The homeless man sprawled out on the seats across from me used to be a tenor in a prominent a capella group. After being foreclosed on during the recession and losing his wife to her fight with cancer, what started out as self-medicating with pills turned into a full-blown addiction. In his head, he was out on the field at the ball game all those years ago, harmonizing with his group as they sang the Star-Spangled Banner.

There were two people in this very train car that would one day get married and have a wonderful life together.

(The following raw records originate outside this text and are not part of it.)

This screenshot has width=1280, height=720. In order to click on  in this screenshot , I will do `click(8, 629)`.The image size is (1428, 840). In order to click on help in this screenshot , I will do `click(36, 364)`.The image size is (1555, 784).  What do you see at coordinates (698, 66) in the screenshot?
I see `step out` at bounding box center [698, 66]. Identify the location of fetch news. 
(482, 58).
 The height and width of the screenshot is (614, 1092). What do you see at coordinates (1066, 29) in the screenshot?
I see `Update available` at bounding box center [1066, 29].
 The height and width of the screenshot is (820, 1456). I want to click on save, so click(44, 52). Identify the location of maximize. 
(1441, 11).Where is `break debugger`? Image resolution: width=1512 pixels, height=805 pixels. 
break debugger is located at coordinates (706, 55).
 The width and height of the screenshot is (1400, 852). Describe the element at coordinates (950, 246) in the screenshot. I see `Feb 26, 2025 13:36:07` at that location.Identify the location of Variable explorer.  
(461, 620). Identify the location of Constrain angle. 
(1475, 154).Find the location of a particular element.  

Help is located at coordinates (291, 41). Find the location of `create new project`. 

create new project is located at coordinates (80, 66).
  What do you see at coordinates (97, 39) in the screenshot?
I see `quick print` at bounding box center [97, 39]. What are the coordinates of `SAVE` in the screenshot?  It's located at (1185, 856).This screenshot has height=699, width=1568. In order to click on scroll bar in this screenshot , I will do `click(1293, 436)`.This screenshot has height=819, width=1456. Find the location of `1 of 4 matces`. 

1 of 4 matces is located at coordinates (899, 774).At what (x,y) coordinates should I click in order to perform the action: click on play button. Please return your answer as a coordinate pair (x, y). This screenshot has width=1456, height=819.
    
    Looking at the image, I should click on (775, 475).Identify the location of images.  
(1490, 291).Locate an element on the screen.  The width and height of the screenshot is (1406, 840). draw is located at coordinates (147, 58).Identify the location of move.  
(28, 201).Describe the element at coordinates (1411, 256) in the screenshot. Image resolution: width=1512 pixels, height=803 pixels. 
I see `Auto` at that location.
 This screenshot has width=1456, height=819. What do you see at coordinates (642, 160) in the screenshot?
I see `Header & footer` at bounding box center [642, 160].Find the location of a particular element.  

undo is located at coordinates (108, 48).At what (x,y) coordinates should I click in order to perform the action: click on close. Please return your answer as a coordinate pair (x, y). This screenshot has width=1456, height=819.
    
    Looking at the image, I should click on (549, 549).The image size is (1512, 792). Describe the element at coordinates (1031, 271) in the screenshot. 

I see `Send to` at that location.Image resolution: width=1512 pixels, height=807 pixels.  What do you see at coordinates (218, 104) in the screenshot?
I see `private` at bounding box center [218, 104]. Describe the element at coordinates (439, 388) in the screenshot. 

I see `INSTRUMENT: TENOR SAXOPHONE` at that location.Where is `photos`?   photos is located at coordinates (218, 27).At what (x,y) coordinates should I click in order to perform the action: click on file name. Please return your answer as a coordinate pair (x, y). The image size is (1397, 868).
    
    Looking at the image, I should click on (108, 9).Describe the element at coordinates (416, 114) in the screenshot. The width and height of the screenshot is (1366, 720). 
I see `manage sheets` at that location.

A marriage that would last more than sixty years and produce four kids. Those two people didn’t know each other at this moment, and they wouldn’t for another five years.

I knew the birth dates, blood types, favorite foods, hopes and dreams of every last person in that train car. I knew their entire genealogic histories, (one among them was a living relative of George Washington) how many children they would have, what they ate for every breakfast of every day of their lives up until this point and beyond.

I blinked rapidly, taking it all in. How or why any of this happened to me, I hadn’t the slightest clue. I looked down at that empty page, at the blankness of it. And then I looked back at the people. At each and every individual one of them. I put my pen to the page and I wrote. Line after line, page after page. I just wrote.